- [任务 a] 请逐字抄录下面这篇关于POJ 3468的文本全文，不得有任何改动。

POJ 3468 A Simple Problem with Integers(子区间更新维护)

时间:2021-05-20 15:44:56
A Simple Problem with Integers
Time Limit: 5000MS   Memory Limit: 131072K
Total Submissions: 67497   Accepted: 20813
Case Time Limit: 2000MS

Description

You have N integers, A1A2, ... , AN. You need to deal with two kinds of operations. One type of operation is to add some given number to each number in a given interval. The other is to ask for the sum of numbers in a given interval.

Input

The first line contains two numbers N and Q. 1 ≤ N,Q ≤ 100000.
The second line contains N numbers, the initial values of A1A2, ... , AN. -1000000000 ≤ Ai ≤ 1000000000.
Each of the next Q lines represents an operation.
"C a b c" means adding c to each of AaAa+1, ... , Ab. -10000 ≤ c ≤ 10000.
"Q a b" means querying the sum of AaAa+1, ... , Ab.

Output

You need to answer all Q commands in order. One answer in a line.

Sample Input

10 5
1 2 3 4 5 6 7 8 9 10
Q 4 4
Q 1 10
Q 2 4
C 3 6 3
Q 2 4

Sample Output

4
55
9

15

有n个整数, v1,v2,v3...vn,可以进行两种操作,第一种是Q(x,y),输出区间x~y的和,第二种是C(x,y,z),区间x~y内所有数+z,不多说了,直接上线段树。。。

#include <iostream>
#include <stdlib.h>
#include <cstring>
#include <cstdio>
#include <algorithm>
using namespace std;
const int N = 100010;
struct node
{
 __int64 sum,mark;             //区间和,懒惰标记
}q[N*4];
int v[N];                       //输入的序列
void build(int l,int r,int rt)     //建树
{
    q[rt].sum=0;
    q[rt].mark=0;
    if(l==r)

- [给定数据]
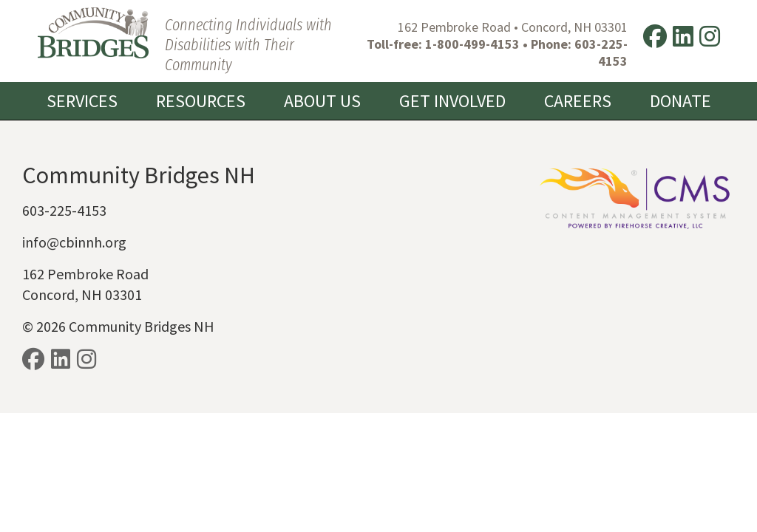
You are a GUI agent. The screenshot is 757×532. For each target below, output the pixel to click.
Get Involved (452, 100)
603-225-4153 (601, 52)
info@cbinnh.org (74, 242)
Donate (680, 100)
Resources (200, 100)
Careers (577, 100)
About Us (322, 100)
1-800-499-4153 (472, 44)
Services (82, 100)
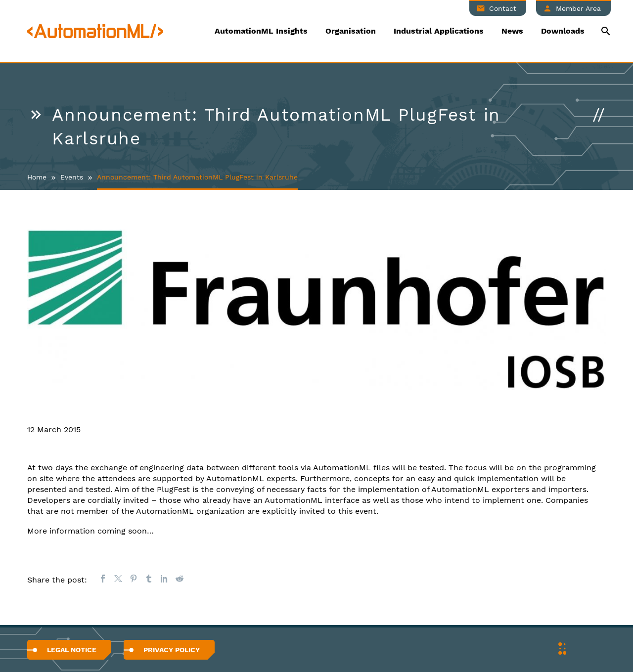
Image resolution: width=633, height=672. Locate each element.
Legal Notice (72, 650)
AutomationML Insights (261, 31)
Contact (502, 8)
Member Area (578, 8)
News (512, 31)
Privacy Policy (172, 650)
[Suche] (604, 31)
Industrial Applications (439, 31)
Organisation (351, 31)
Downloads (563, 31)
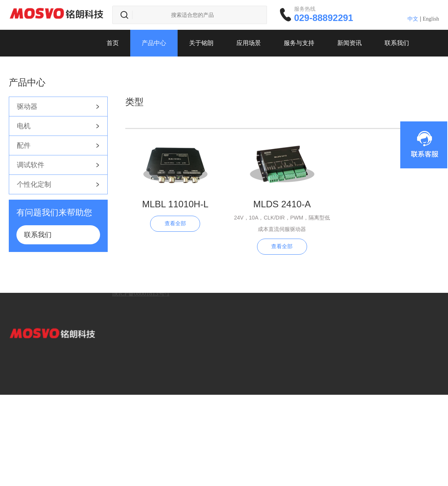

- [任务 b] 请把上面记录中的一部分输出为Markdown表格，这部分从含有“1-800-499-4153 (472, 44)”的那一行开始，到记录末尾结束，首尾两行都包括在内。表格设“序号”和“内容”两列，每行写一条，空行不计，图片也不要放进表格。

- [解答 a]
POJ 3468 A Simple Problem with Integers(子区间更新维护)

时间:2021-05-20 15:44:56
A Simple Problem with Integers
Time Limit: 5000MS   Memory Limit: 131072K
Total Submissions: 67497   Accepted: 20813
Case Time Limit: 2000MS

Description

You have N integers, A1A2, ... , AN. You need to deal with two kinds of operations. One type of operation is to add some given number to each number in a given interval. The other is to ask for the sum of numbers in a given interval.

Input

The first line contains two numbers N and Q. 1 ≤ N,Q ≤ 100000.
The second line contains N numbers, the initial values of A1A2, ... , AN. -1000000000 ≤ Ai ≤ 1000000000.
Each of the next Q lines represents an operation.
"C a b c" means adding c to each of AaAa+1, ... , Ab. -10000 ≤ c ≤ 10000.
"Q a b" means querying the sum of AaAa+1, ... , Ab.

Output

You need to answer all Q commands in order. One answer in a line.

Sample Input

10 5
1 2 3 4 5 6 7 8 9 10
Q 4 4
Q 1 10
Q 2 4
C 3 6 3
Q 2 4

Sample Output

4
55
9

15

有n个整数, v1,v2,v3...vn,可以进行两种操作,第一种是Q(x,y),输出区间x~y的和,第二种是C(x,y,z),区间x~y内所有数+z,不多说了,直接上线段树。。。

#include <iostream>
#include <stdlib.h>
#include <cstring>
#include <cstdio>
#include <algorithm>
using namespace std;
const int N = 100010;
struct node
{
 __int64 sum,mark;             //区间和,懒惰标记
}q[N*4];
int v[N];                       //输入的序列
void build(int l,int r,int rt)     //建树
{
    q[rt].sum=0;
    q[rt].mark=0;
    if(l==r)

- [解答 b]
| 序号 | 内容 |
|---|---|
| 1 | 1-800-499-4153 (472, 44) |
| 2 | Services (82, 100) |
| 3 | Image resolution: width=633, height=672. Locate each element. |
| 4 | Legal Notice (72, 650) |
| 5 | AutomationML Insights (261, 31) |
| 6 | Contact (502, 8) |
| 7 | Member Area (578, 8) |
| 8 | News (512, 31) |
| 9 | Privacy Policy (172, 650) |
| 10 | [Suche] (604, 31) |
| 11 | Industrial Applications (439, 31) |
| 12 | Organisation (351, 31) |
| 13 | Downloads (563, 31) |